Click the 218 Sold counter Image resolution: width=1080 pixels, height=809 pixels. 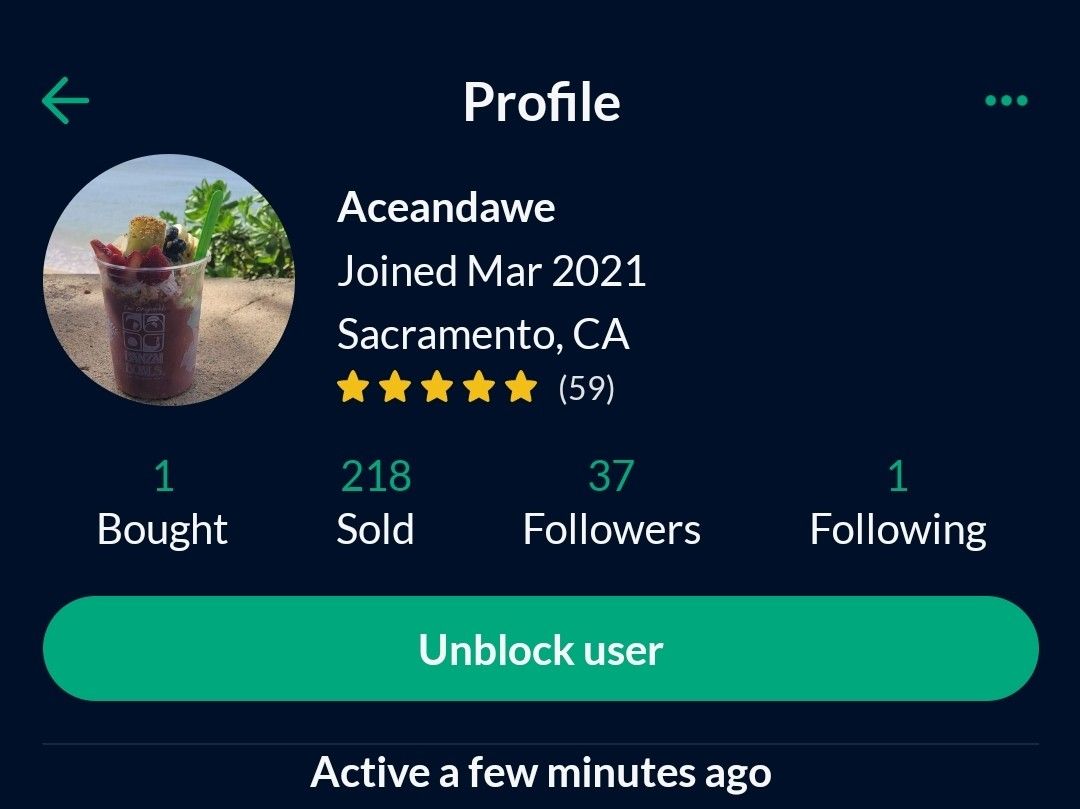(375, 478)
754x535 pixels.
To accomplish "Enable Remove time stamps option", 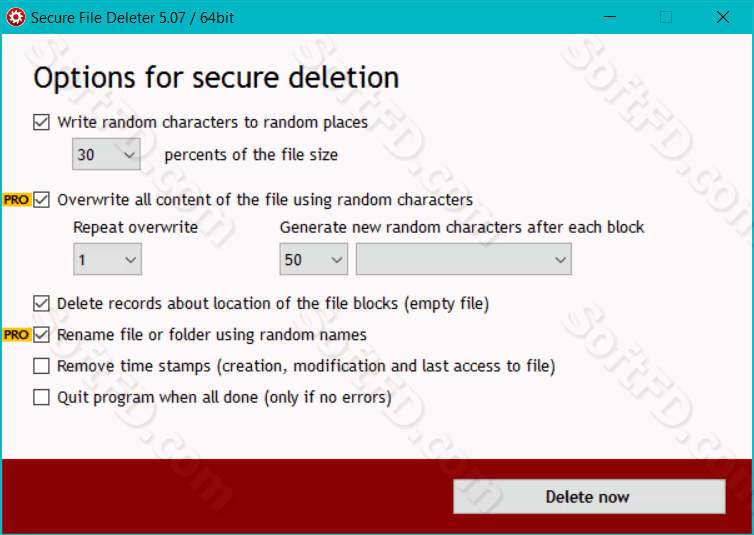I will coord(41,366).
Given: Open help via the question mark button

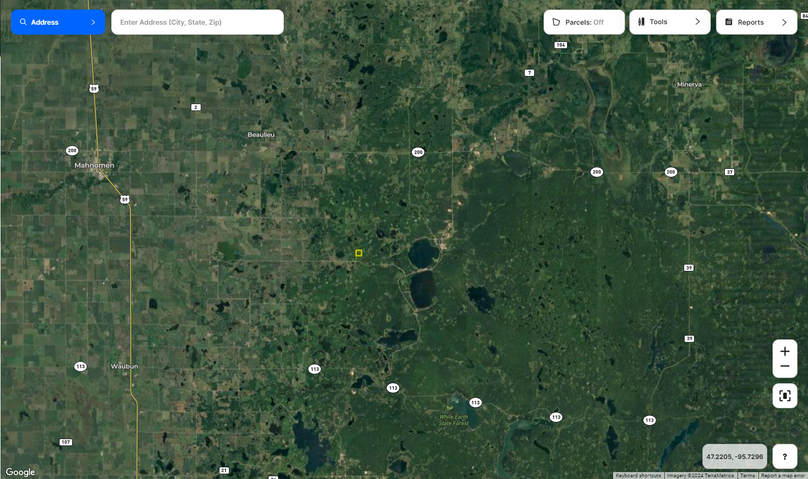Looking at the screenshot, I should (x=785, y=456).

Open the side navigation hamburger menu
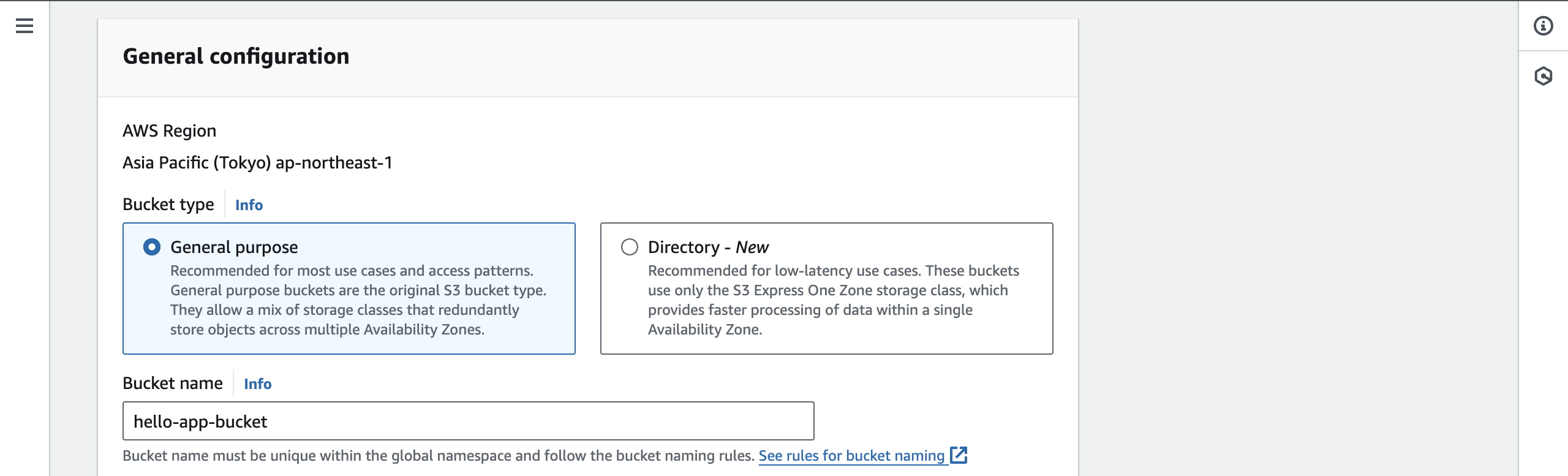coord(24,26)
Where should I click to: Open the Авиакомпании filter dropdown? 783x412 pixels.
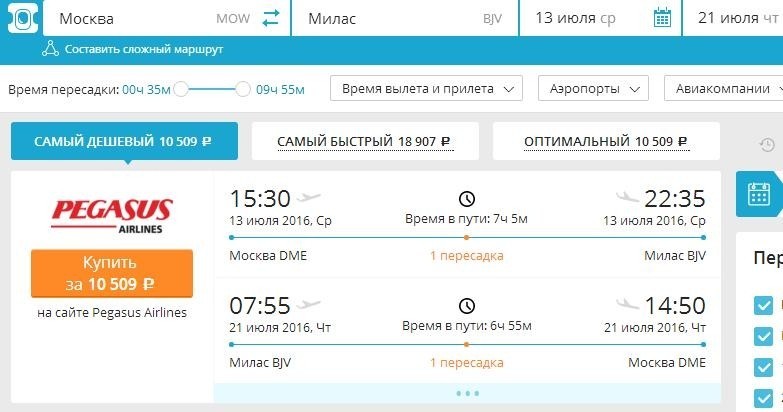(x=724, y=88)
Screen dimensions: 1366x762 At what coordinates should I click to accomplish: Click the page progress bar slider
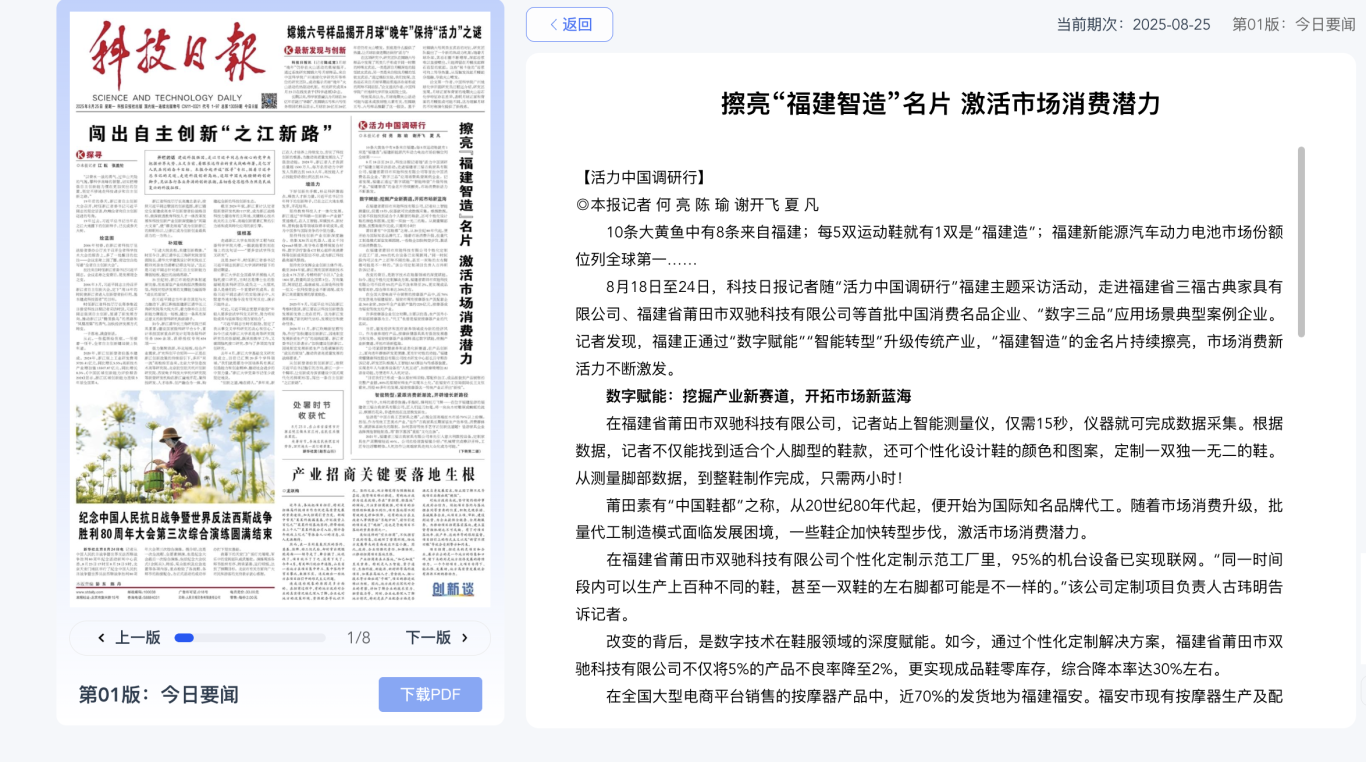(x=249, y=638)
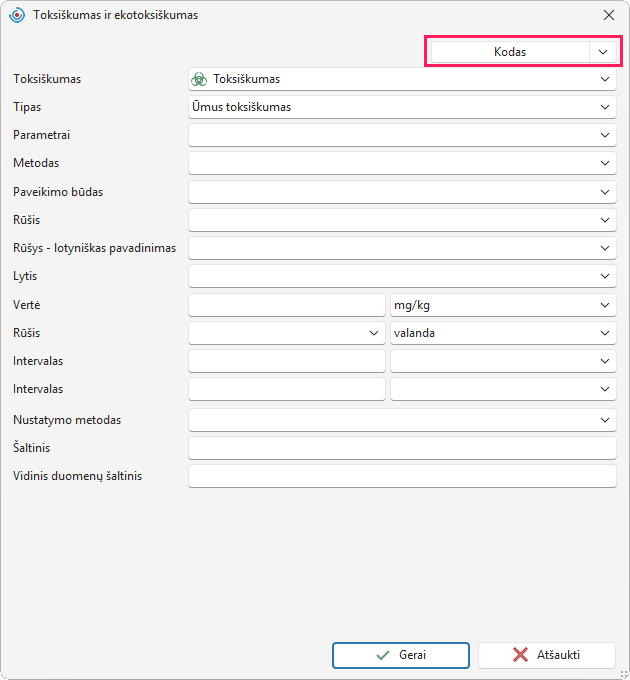This screenshot has height=680, width=630.
Task: Change the mg/kg unit dropdown
Action: click(x=503, y=305)
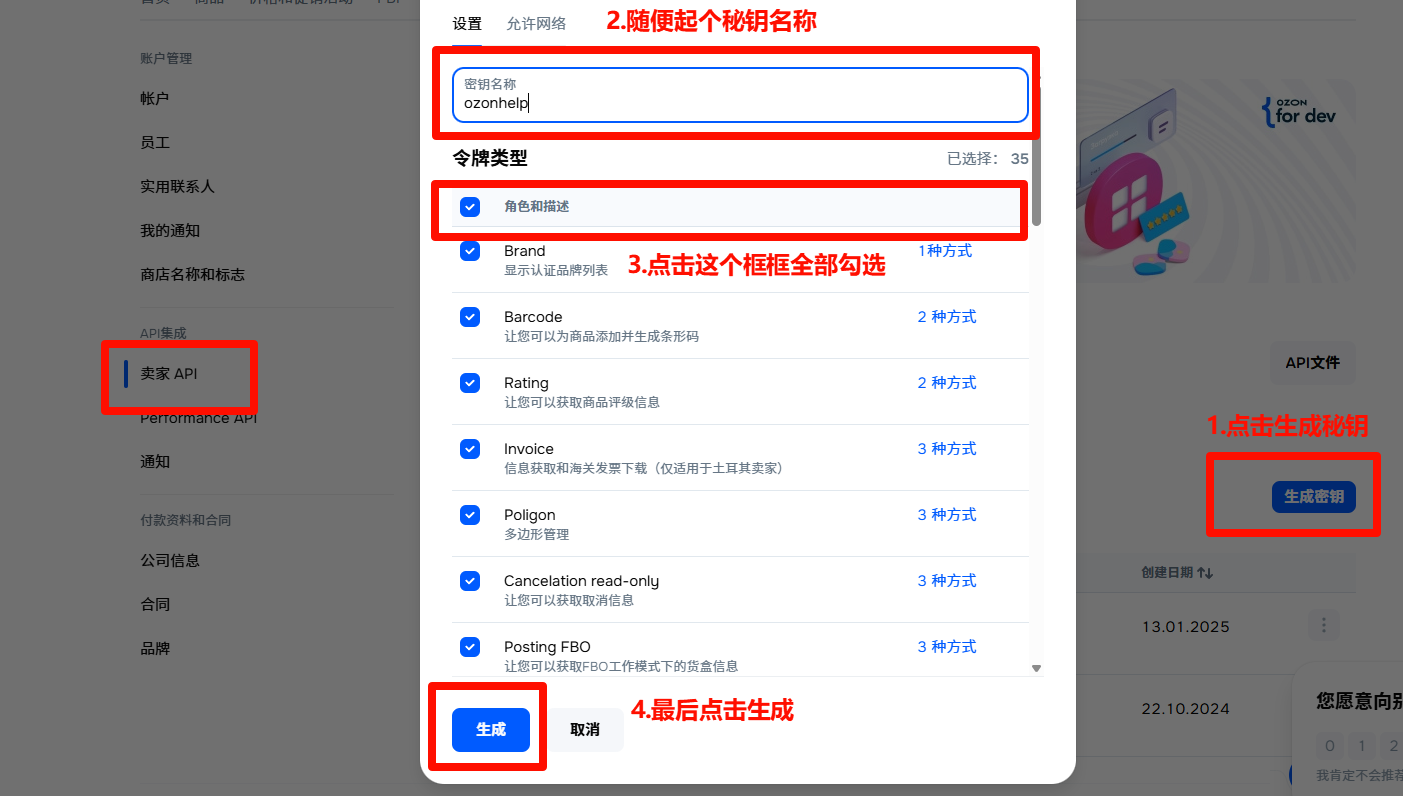Open the API documentation button

(x=1312, y=363)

□ □ □ □ □

Starting at the line that holds "Where should I", copy each line exactly through the end of the material above, keeping both ends and dropping the pictures.

[TASK OUTPUT]:
Where should I click to: Open the Авиакомпании filter dropdown? 783x412 pixels.
(x=724, y=88)
Screen dimensions: 1366x762 At what coordinates should I click to accomplish: Click the page progress bar slider
(x=249, y=638)
This screenshot has height=680, width=630.
Task: Change the mg/kg unit dropdown
Action: click(x=503, y=305)
Open the API documentation button

(x=1312, y=363)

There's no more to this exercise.